■ Instructions for the task: A complete answer lists every line of the entries below where the string "agent" appears.

■ Excerpted data:

--- START ---

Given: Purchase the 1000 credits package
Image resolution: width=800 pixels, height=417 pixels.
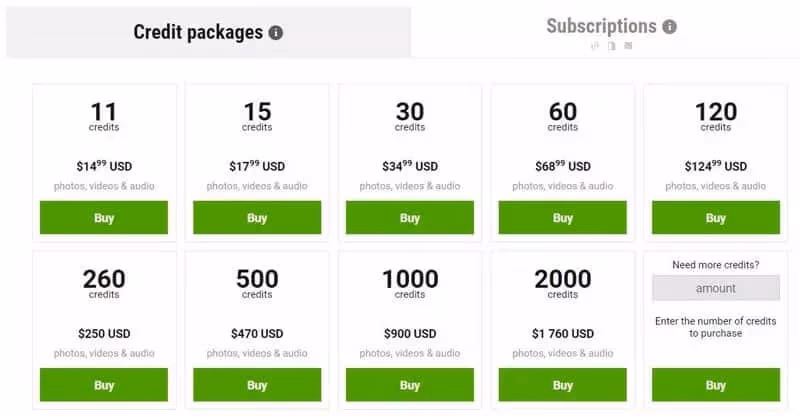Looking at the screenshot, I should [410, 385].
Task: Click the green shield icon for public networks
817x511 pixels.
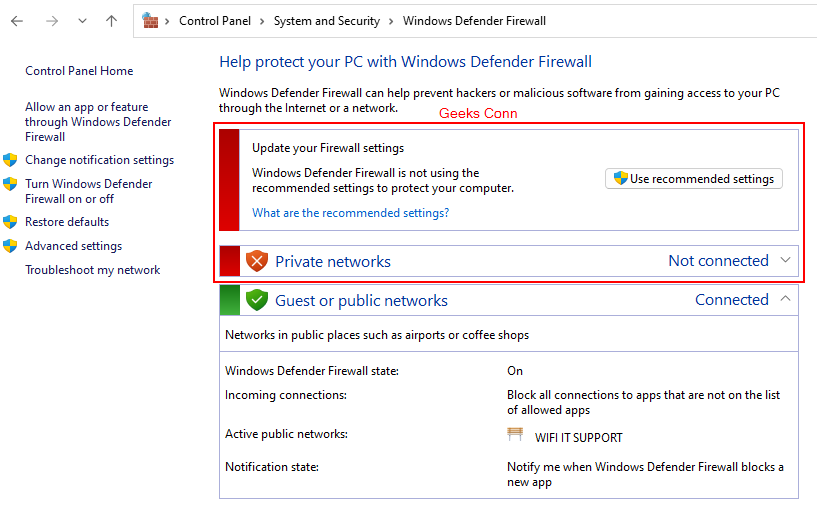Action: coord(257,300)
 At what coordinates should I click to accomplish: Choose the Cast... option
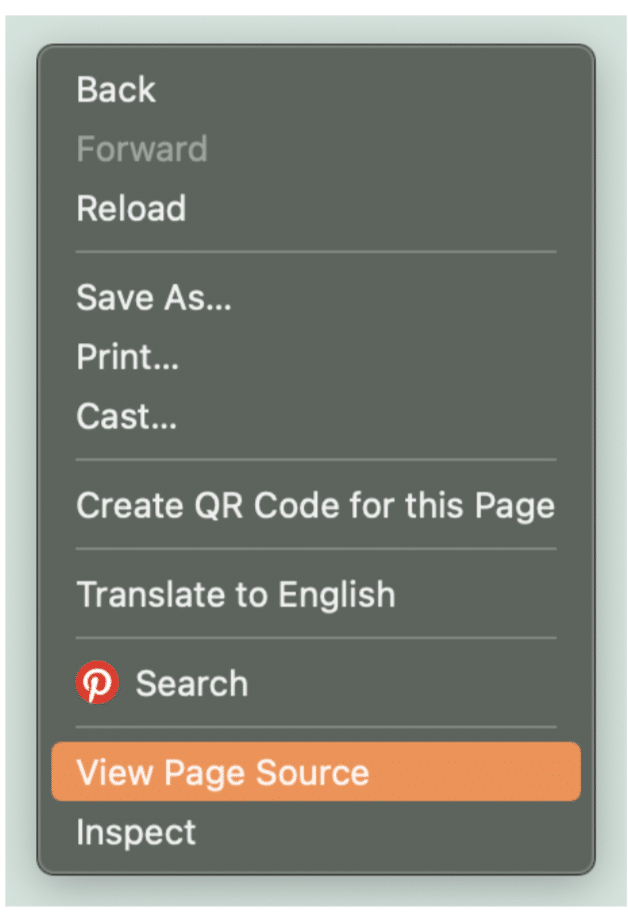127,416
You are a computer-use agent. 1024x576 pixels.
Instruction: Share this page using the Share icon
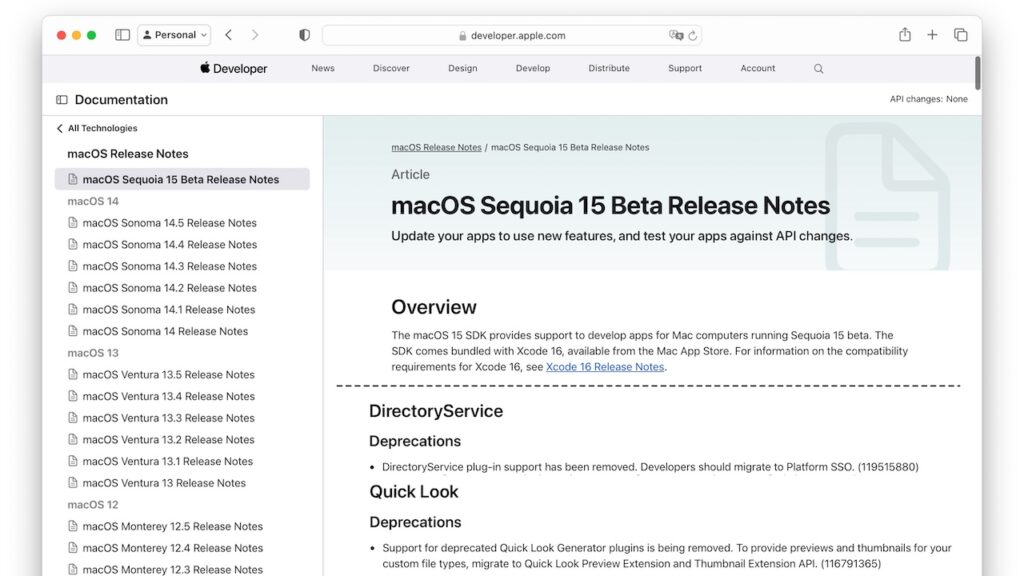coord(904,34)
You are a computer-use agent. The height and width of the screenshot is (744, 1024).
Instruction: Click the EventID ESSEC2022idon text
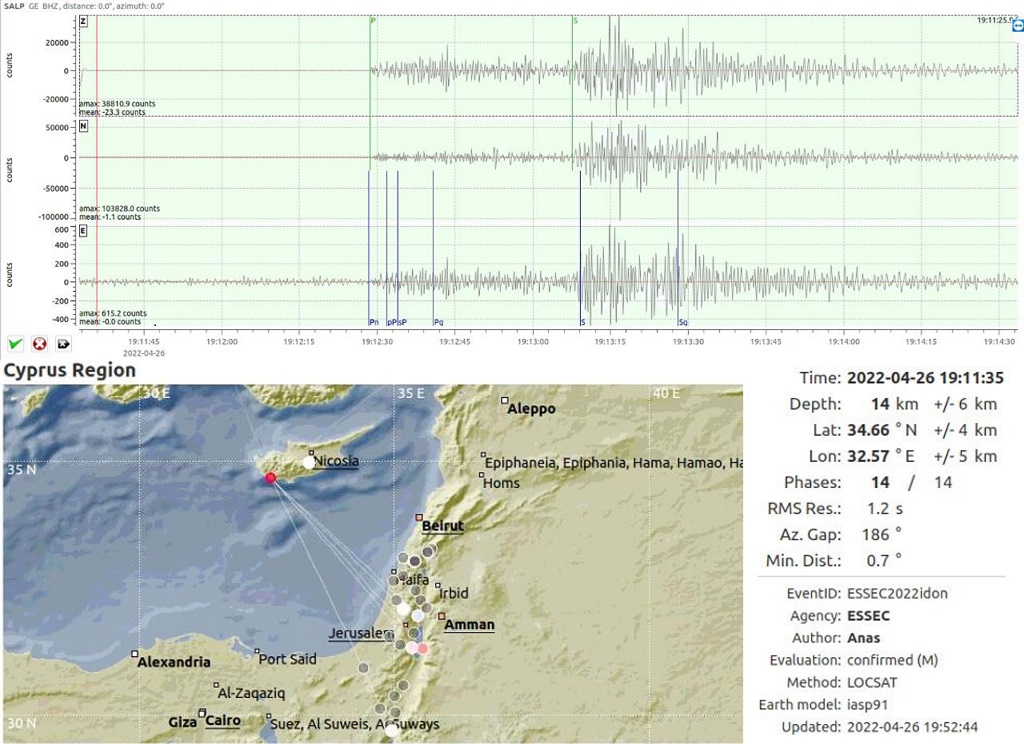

--- END ---

■ Answer to this task:
You are a computer-use agent. 1024x576 pixels.
You are a computer-use agent. The height and width of the screenshot is (744, 1024).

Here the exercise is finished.